Analysis of the problems and solutions encountered in importing large amounts of data into MySQL

Analysis of the problems and solutions encountered in importing large amounts of data into MySQL

In the project, we often encounter the problem of importing large amounts of data into the database in order to use SQL to perform data analysis. In the process of importing data, you will encounter some problems that need to be solved. Here, combined with the practice of importing a txt data of about 4G, the problems encountered and their solutions are presented. On the one hand, I will make a summary record for myself, and on the other hand, I hope it will be a reference for friends who encounter the same problems.

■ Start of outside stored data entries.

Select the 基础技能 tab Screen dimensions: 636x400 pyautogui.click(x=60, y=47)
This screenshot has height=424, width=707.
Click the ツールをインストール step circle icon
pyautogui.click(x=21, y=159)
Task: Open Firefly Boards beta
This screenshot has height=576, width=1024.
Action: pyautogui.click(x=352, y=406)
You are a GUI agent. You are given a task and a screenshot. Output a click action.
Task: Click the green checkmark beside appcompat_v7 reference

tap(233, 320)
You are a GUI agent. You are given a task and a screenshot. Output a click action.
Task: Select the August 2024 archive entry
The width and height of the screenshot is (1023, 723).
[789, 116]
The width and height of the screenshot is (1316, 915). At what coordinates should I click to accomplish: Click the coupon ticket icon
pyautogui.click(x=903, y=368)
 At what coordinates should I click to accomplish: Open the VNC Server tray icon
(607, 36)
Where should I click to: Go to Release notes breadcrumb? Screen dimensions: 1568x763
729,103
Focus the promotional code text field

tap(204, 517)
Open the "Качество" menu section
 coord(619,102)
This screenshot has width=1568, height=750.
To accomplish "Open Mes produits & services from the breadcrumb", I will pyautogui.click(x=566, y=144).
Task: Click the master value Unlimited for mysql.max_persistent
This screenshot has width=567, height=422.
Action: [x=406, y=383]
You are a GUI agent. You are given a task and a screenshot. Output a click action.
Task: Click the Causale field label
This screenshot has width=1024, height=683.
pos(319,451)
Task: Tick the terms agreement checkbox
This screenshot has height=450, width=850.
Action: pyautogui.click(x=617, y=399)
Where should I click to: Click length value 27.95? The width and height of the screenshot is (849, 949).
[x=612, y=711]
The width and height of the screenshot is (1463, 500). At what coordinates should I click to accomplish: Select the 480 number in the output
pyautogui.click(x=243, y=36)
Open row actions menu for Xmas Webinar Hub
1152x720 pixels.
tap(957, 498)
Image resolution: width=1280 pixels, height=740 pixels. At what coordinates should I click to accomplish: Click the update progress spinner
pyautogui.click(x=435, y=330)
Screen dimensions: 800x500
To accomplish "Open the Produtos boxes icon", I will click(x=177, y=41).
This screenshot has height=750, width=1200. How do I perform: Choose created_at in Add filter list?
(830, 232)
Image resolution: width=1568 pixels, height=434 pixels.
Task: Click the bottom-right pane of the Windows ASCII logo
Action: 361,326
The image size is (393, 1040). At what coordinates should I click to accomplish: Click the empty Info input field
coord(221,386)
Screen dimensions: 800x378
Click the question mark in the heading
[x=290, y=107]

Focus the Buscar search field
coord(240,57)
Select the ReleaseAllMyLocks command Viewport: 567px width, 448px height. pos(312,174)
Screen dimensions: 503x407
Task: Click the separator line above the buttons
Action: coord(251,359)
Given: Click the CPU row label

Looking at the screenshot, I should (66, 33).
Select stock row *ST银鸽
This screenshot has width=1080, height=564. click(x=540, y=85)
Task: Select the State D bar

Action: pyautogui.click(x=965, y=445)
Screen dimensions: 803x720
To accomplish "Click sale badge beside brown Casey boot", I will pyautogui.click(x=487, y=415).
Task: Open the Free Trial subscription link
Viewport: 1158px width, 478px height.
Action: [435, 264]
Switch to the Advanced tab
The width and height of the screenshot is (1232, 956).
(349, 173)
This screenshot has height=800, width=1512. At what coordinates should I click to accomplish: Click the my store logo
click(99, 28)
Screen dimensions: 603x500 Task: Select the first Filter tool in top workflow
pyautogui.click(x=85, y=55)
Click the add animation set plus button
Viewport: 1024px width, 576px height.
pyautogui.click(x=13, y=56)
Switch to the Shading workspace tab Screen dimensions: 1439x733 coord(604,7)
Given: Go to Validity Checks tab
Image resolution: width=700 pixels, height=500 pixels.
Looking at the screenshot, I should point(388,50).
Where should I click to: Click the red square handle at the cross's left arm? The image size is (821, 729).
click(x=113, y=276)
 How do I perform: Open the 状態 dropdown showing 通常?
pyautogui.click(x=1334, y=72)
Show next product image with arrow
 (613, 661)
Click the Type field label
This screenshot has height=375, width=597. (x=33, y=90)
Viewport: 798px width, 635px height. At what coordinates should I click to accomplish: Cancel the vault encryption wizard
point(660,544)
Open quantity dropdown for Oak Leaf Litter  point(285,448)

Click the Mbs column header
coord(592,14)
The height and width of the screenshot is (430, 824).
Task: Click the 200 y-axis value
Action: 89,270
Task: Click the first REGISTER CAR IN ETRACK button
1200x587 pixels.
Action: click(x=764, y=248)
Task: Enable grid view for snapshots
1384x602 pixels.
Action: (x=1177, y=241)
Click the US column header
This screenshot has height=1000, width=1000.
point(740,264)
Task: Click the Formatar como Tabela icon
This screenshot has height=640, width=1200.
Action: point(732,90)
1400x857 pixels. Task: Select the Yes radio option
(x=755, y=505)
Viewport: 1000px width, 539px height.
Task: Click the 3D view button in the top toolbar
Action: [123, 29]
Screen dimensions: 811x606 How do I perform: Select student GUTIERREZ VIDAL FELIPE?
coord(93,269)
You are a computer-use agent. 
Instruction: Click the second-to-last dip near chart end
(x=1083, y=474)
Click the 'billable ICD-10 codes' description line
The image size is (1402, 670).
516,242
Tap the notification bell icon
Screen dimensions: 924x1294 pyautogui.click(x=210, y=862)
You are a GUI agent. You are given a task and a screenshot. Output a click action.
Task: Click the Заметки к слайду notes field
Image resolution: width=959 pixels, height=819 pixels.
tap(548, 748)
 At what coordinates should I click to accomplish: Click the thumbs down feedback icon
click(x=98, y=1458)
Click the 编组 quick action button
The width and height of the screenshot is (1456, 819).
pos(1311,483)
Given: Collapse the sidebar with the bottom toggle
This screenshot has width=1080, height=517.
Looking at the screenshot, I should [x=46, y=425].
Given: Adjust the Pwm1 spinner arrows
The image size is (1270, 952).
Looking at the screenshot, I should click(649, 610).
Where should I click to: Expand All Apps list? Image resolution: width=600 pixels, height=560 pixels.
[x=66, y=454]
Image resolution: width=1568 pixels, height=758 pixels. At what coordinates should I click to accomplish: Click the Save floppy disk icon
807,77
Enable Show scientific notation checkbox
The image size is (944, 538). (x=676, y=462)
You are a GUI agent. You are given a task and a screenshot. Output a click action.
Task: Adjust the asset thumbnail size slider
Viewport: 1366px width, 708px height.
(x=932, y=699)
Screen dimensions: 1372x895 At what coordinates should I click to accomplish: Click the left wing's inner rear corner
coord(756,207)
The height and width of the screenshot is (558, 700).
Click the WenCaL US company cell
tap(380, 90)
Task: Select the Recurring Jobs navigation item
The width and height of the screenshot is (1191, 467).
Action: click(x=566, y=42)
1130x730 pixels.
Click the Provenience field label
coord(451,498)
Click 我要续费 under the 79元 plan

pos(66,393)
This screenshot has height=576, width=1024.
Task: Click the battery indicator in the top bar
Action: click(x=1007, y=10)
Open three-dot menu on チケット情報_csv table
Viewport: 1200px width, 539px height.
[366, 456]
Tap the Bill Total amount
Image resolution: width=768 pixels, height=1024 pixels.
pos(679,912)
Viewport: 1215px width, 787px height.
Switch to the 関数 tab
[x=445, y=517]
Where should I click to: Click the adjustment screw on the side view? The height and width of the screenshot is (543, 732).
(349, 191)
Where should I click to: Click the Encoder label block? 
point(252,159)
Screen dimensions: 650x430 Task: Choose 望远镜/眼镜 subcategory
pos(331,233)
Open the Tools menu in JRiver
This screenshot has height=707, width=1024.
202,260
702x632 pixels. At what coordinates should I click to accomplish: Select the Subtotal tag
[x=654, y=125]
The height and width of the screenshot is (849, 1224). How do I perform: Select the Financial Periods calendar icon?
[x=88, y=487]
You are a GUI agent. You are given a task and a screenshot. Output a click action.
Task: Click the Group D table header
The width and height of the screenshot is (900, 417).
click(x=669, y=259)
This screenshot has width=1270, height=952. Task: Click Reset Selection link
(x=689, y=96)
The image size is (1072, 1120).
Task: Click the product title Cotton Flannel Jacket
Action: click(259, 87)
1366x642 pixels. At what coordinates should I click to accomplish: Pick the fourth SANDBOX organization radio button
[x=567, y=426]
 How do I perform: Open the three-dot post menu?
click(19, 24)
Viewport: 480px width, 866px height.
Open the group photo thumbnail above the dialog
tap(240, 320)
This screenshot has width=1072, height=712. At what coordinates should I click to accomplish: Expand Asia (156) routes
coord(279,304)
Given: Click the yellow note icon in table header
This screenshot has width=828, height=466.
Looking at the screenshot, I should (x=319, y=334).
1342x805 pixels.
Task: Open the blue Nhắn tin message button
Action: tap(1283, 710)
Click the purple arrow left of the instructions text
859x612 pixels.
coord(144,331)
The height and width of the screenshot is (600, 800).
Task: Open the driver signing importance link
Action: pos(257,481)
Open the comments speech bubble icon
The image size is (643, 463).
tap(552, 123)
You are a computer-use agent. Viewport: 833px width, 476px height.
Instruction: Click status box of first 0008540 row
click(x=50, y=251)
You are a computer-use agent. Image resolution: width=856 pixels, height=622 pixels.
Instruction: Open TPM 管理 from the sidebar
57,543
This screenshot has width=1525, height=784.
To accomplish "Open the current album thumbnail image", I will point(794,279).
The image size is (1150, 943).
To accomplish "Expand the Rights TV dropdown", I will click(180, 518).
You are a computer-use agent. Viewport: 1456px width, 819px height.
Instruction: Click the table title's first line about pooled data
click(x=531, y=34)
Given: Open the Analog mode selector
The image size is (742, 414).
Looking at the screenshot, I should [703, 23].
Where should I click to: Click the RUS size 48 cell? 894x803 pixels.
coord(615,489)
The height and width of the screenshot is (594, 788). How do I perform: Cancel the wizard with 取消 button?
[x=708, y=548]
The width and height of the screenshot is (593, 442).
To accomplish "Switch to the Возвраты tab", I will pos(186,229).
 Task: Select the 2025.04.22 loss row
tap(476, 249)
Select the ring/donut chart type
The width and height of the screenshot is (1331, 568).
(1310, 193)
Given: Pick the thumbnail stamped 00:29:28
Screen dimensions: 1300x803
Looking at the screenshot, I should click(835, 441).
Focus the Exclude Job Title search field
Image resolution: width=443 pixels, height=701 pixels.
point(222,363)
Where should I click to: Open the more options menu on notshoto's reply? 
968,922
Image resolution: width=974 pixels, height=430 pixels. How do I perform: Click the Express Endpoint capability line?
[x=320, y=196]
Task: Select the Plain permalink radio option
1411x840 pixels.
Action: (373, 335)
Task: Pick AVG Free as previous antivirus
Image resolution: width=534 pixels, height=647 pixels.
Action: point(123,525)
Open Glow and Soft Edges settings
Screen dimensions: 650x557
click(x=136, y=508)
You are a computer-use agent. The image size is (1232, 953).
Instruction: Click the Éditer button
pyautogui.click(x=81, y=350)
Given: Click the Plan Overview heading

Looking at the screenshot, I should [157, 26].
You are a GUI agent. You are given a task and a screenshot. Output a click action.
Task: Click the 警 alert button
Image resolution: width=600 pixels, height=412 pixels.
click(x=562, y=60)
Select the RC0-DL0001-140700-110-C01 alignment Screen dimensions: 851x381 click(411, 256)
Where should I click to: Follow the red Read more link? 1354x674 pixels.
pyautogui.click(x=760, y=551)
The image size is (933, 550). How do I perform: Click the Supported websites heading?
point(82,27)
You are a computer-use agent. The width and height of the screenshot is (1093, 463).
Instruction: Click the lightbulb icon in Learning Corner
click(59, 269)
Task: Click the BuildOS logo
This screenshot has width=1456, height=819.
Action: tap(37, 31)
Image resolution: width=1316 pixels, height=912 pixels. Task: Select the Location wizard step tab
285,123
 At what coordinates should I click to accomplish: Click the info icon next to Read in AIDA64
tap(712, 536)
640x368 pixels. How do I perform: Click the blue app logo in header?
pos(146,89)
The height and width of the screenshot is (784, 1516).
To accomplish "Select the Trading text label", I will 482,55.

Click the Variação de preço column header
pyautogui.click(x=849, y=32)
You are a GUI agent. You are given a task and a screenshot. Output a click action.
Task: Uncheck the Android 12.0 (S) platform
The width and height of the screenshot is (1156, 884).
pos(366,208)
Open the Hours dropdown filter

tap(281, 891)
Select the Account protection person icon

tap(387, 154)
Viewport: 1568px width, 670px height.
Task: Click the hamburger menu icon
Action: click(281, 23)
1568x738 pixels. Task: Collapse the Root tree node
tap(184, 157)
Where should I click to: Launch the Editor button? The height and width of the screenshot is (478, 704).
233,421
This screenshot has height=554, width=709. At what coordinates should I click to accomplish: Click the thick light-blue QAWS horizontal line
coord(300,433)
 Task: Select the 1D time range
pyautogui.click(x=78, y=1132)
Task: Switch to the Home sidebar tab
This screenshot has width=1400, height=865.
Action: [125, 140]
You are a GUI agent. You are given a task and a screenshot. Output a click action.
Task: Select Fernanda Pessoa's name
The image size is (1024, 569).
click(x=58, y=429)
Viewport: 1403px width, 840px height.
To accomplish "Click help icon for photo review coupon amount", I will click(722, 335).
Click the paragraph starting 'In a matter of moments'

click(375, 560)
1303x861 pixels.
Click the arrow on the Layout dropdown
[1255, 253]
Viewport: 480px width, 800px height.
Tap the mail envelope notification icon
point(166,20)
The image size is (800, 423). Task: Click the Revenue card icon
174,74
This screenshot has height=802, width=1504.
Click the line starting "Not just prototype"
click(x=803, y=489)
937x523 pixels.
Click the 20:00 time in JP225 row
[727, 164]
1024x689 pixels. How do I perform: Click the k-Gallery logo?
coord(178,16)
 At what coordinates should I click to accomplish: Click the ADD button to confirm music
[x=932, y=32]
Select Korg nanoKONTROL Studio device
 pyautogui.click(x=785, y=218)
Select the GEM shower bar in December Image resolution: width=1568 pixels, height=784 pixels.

The data I imported is a txt file of Encyclopedia, the file size is more than 4G, there are more than 65 million data, each data is separated by a line break. Each piece of data contains three fields, which are separated by Tab. The method I use to retrieve the data is to use a TripleData class to store these three fields. All fields use String, then store multiple data in List<TripleData>, and then store List<TripleData> in MySQL database, storing all data in MySQL database in batches.

The above is a general idea. The following are the problems encountered during the specific import process.

1. Database connection garbled characters and compatibility issues.

If there is Chinese in the data, be sure to set the encoding parameters of the URL linking the database. The URL should be set as follows.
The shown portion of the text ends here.